When Fashion Month ends in mid-March, the comedown can be brutal. Across the industry, editors collectively exhale after the intercity marathon of back-to-back shows, racing between venues in pursuit of the season’s defining moments. But once the final look disappears backstage, the withdrawal symptoms quickly set in: the absence of that singular thrill that comes from witnessing, firsthand, the work of designers shaping contemporary fashion in real time.
Unexpectedly, though, a small Scottish city is stepping in to fill the void. Known as the “City of Discovery”, Dundee is in the midst of a cultural renaissance, much of it orbiting around the V&A Dundee, which opened in 2018 as the museum’s only outpost outside London.
Its latest exhibition, Catwalk: The Art of the Fashion Show, opened to the public on 3rd April, tracing a century of runway history through an immersive exploration of fashion’s evolving spectacle – from intimate Parisian salon presentations in the early 20th century to today’s livestreamed, algorithm-friendly extravaganzas.

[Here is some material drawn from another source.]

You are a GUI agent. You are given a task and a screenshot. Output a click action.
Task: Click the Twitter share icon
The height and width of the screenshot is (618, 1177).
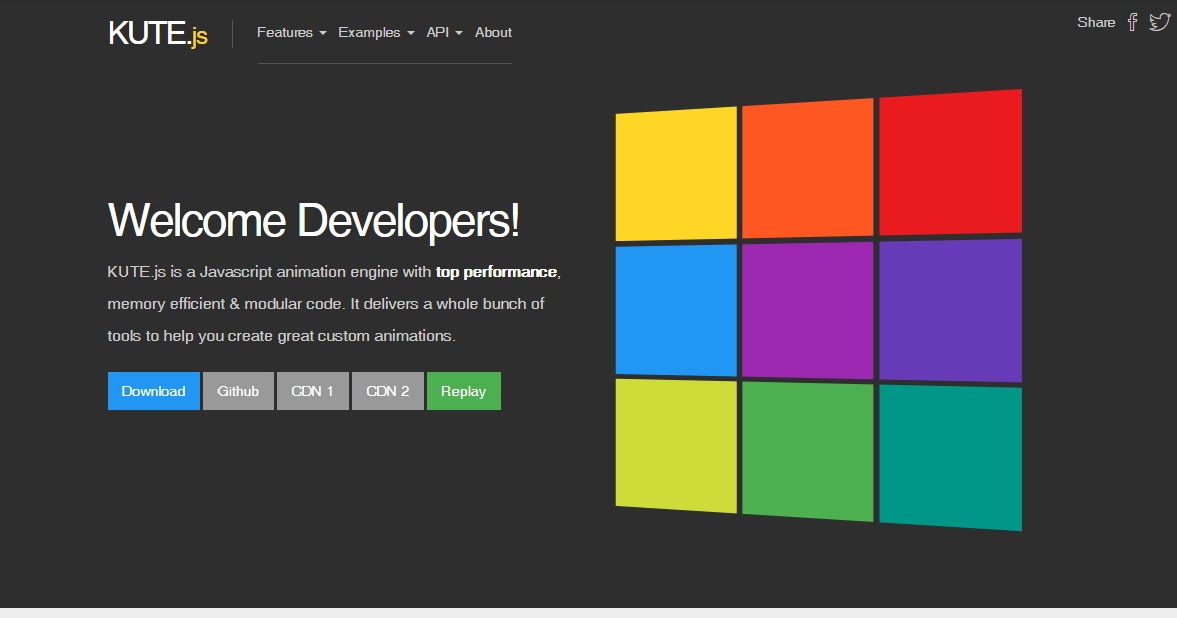[1159, 21]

The exhibition charts seminal runway moments from fashion houses including Alexander McQueen, Balenciaga, Maison Margiela, Prada and Yohji Yamamoto, alongside Scottish talents Christopher Kane, Nicholas Daley and Charles Jeffrey. But beyond the clothes themselves, the show also pulls focus onto the backstage ecosystem – the hairstylists, make-up artists, casting directors and countless unseen creatives responsible for transforming a designer’s vision into something cinematic.
The opening evening on 1st April drew a crowd of industry heavyweights and Scottish cultural figures alike, including designers Charles Jeffrey and Nicholas Daley, hair and beauty legends Sam McKnight and Val Garland, photographer Robert Fairer, as well as Trackie McLeod, Lucia Fairful and Eunice Olumide.
For Robert Fairer – whose backstage photography has documented fashion’s inner workings for more than three decades – the exhibition also serves as a reminder of the importance of physical imagery in an increasingly disposable digital age. Speaking to Wonderland, he reflected on the value of allowing fashion imagery to linger, rather than reducing it to something hurriedly thumbed past on a screen. Having photographed Alexander McQueen’s legendary 1999 collection No.13, he was especially excited to see pieces from that show included in the exhibition.

“[McQueen] once said that he found beauty in the darkest corners,” adds Val Garland, discussing how the exhibition’s location in Dundee resonates with her own experience of emerging from outside fashion’s traditional capitals. Her message to aspiring creatives is simple: graft relentlessly and trust your instincts.
“While the exhibition is a celebration of global fashion, as someone born in Scotland, it feels important to recognise the country’s contribution to fashion,” hairstylist Sam McKnight says. “Not just through the designers whose work we see on the runway, but through the vast network of creatives working behind the scenes.”
One of those Scottish designers returning home for the exhibition was Nicholas Daley, now firmly embedded within London’s creative landscape. He believes the exhibition will only accelerate the cultural momentum Dundee has built in recent years. Fellow Scot Charles Jeffrey, meanwhile, was particularly drawn to the room dedicated to 1920s fashion and the work of designers such as Paul Poiret and Dior.

“As someone who loves that era for its silhouettes and the way it was captured by photographers and illustrators, it’s a room I was excited to pore over in greater detail,” he says. For Jeffrey, the exhibition reinforces the importance of experiencing fashion in motion – not merely as content, but as performance.
Dundee may not instinctively register as one of fashion’s global capitals. Yet as summer approaches, and the urge to escape London’s concrete churn intensifies, the prospect of consuming fashion and culture somewhere less obvious suddenly feels far more alluring. Running from 3rd April until January 2027, Catwalk: The Art of the Fashion Show offers exactly that: a fashion pilgrimage for those still chasing the high of the runway long after Fashion Month has faded.